Moving on to the final question I posed above (which was actually the first question), what is it then that makes something a Generation X film? I already mentioned irony and detachment, which I would argue are the two essential attributes of Generation X, but I would also suggest that this was the first era of heavy self-reference; I studied semiotics in college so I know that post-modernism was very important in art movements in the earlier 20th Century and the punk movement of the late 1970s, but I believe Gen X was the first time that being meta was popularized across a generation. The rise of the video store also defined Generation X and birthed a certain type of filmmaker whose style was a democratized version of film reference (this is covered very well in a chapter of Chuck Klosterman’s book The Nineties. Chuck does a much better version of what I was trying to do with this website, and if you like thinking critically about this sort of thing I highly recommend it). Beyond that, I’m going to draw upon my law school First Amendment reading on pornography and say that when it comes to something being a Generation X film I know it when I see it. Here’s a non-exclusive list of Generation X films:

  • Reality Bites
  • The Crow
  • Johnny Suede
  • Living in Oblivion
  • Pulp Fiction
  • Clerks
  • Mallrats
  • Reservoir Dogs
  • Suburbia
  • The Brady Bunch Movie
  • Tommy Boy and Black Sheep (but not Billy Madison. It is very clearly an 80s comedy)
  • Doom Generation
  • Natural Born Killers
  • Party Girl
  • Kicking and Screaming
  • Singles
  • Drugstore Cowboy
  • Kicking and Screaming
  • Slacker
  • Tank Girl
  • Boogie Nights
  • Trainspotting
  • Dazed and Confused

A final note. John mentioned in a follow up to his tweet that it feels like our collective view of what is and isn’t Gen X centers on a white and upwardly mobile definition. I think that’s spot on, and while I have thoughts on what some Gen X movies representing people of color and gay and lesbians would be, I’m not sure that I’m knowledgeable enough to define that space.

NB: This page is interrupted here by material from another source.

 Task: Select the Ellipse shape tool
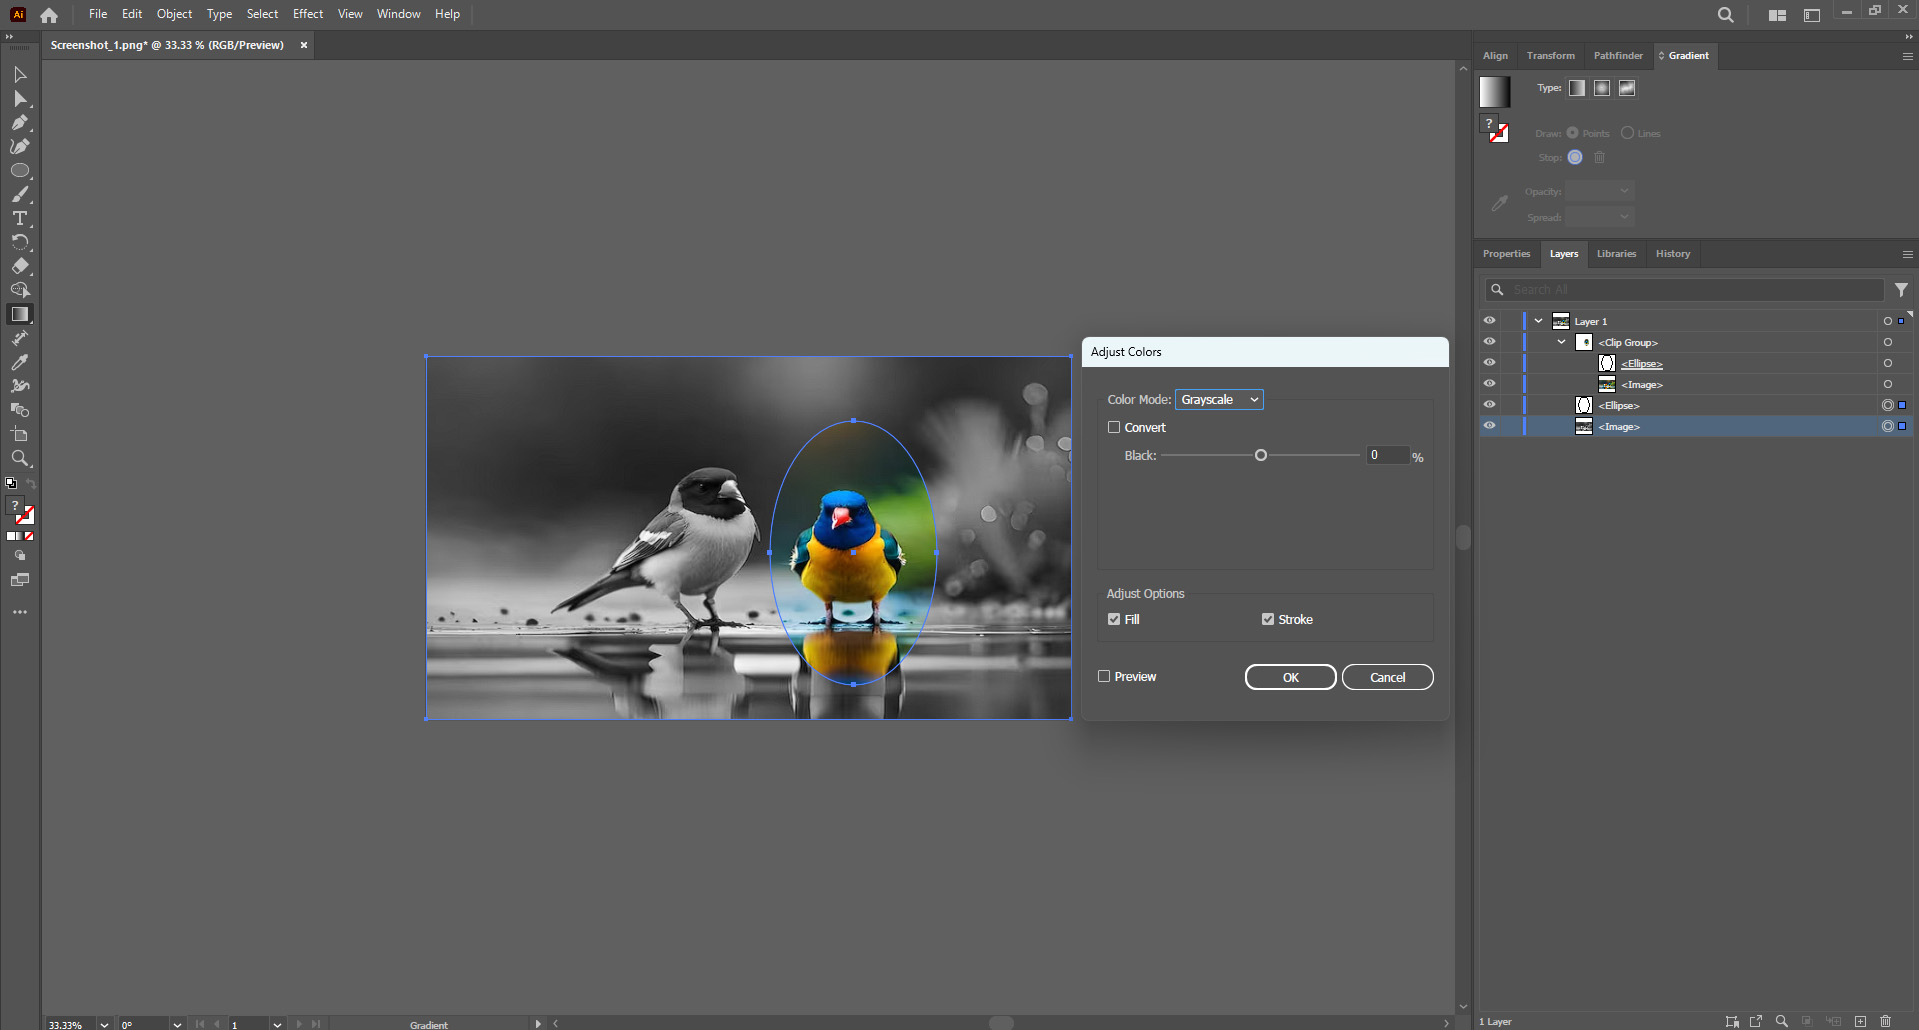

Hey thanks for reading! I deleted Twitter and don’t run my Facebook page so nothing to plug here, but I’m hoping to produce more childhood nostalgia content soon. Watch this space for updates.

2 comments

  1. Having worked at a video store for 3 years in the 90s, when I think hard about it, a bunch of movies from that era that could be considered “defining” for Gen X come flooding back.
    Using your criteria, I think an argument can be made to add Empire Records, The Matrix, Scream, Boyz N The Hood, The Big Lebowski, Fear And Loathing In Las Vegas, Friday, and True Romance to your list.
    I’d also like to add Addams Family Values, but it’s more of a “pro-oddball family” movie than a “Gen X” movie.